Rave review for Christian Reif with the Royal Scottish National Orchestra
Quint plays Korngold with movie star character in Edinburgh
By Simon Thompson
Bachtrack
October 15, 2022
The Royal Scottish National Orchestra’s season is only three weekends old, but this is already the second time that I’ve heard them play a 20th-century violin concerto with an impressive American soloist that I hadn’t come across before. Just like Stefan Jackiw in the Britten concerto, Philippe Quint played Korngold with flair, panache and bags of character.
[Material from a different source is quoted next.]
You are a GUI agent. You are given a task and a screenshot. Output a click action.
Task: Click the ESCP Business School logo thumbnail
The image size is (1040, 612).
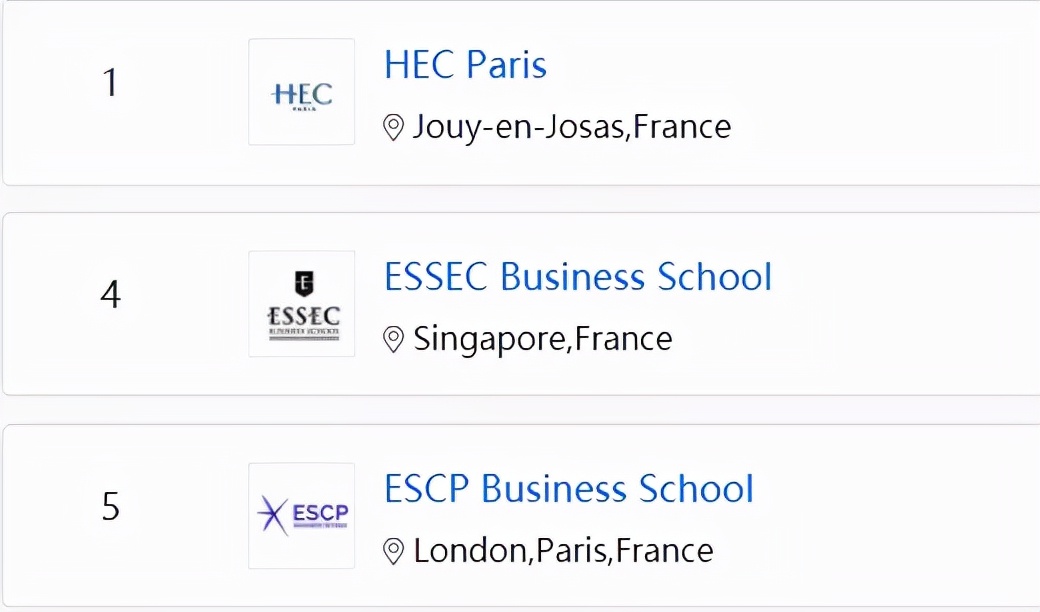(x=301, y=516)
I sometimes wonder whether I hear Korngold’s music differently because I know he was also a film composer. Do I end up retro-fitting movie star characteristics to his concert works when really they don’t belong there? I, not entirely sure, but I am sure that it’s the musical qualities that gave Quint’s violin playing such fantastic character in this concerto. His playing was assertive and colourful, full of personality; suave and debonair in the first movement and full of gently glowing lyricism. He sounded sleek and gorgeous in the slow movement and swashbuckled his way through the finale with a dashing sense of harum-scarum. His sound throbbed with vibrato and was perfectly spotlit without ever sounding garish.
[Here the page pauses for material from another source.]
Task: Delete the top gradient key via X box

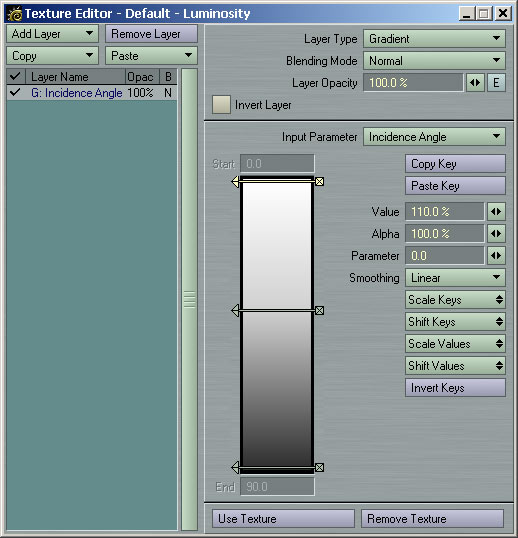Action: [319, 182]
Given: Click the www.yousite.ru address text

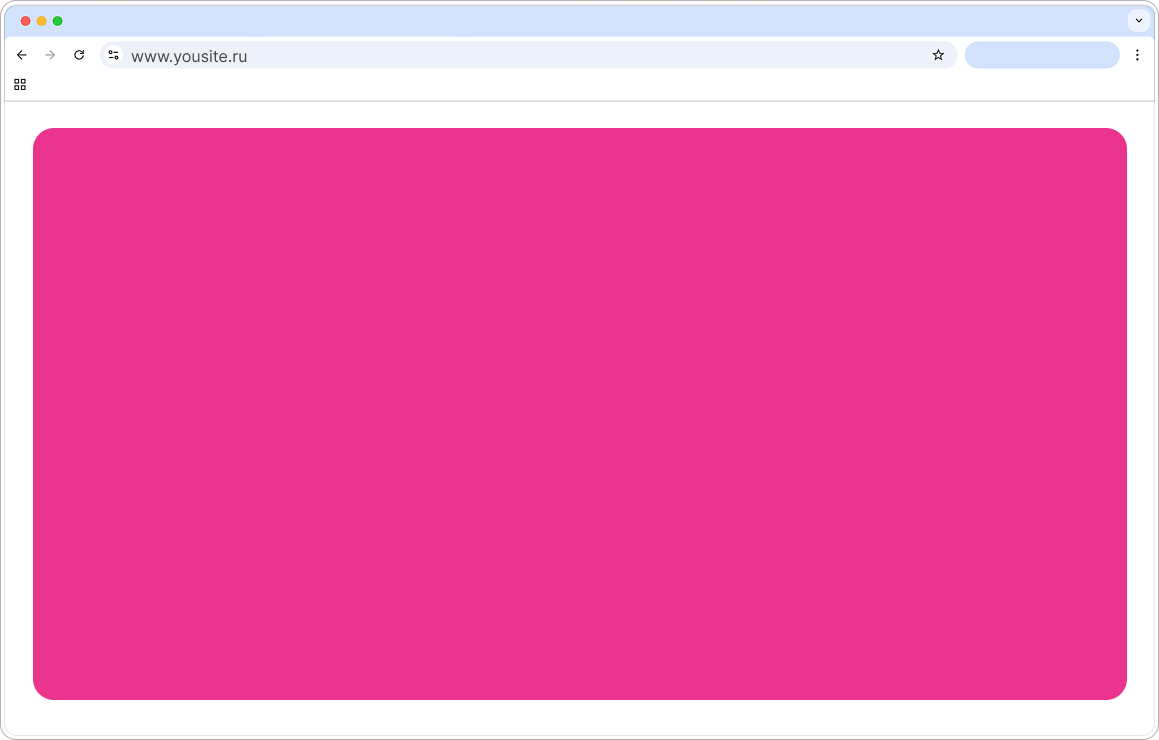Looking at the screenshot, I should (x=189, y=56).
The orchestral sound that supported him was lush but restrained, almost decadently ripe in the Romanze but never overdone, and everything was always clear. That was partly thanks to conductor Christian Reif who shaped the piece with certainty and lightness of touch. He’s fascinating to watch on the podium, his long arms curling gracefully through the air as he flicks each sound into being, and the RSNO responded to him very well.
That was important in Julia Perry’s A Short Piece for Orchestra, a highly driven but very varied piece that combines dissonance with lyricism. Parts of it carry hints of the prinked delicacy you’d expect to find in Webern, and those components sounded great here. Perry studied with Dallapiccola in the 1950s, and you can hear his influence in Perry’s piece, albeit with the sharp edges of modernism noticeably softened.
After the Korngold, the orchestra successfully transformed themselves from Hollywood glitz into central European seriousness with Dvořák’s Symphony No. 7 in D minor, but with still a touch of movie star glamour in playing that was smooth as silk, perhaps a little too smooth for the craggy opening movement. However, beautifully sweet winds effectively balanced strong strings, a combination that was perfect for the slow movement where both of those elements sounded gloriously rich. Thanks to Reif’s attention to detail, there was a pleasing sense of ebb and flow to the third movement, the music swelling and receding with airy grandeur, and the finale carried a proper sense of weight, its final major key peroration feeling like a rich overflowing towards which the whole evening had been building.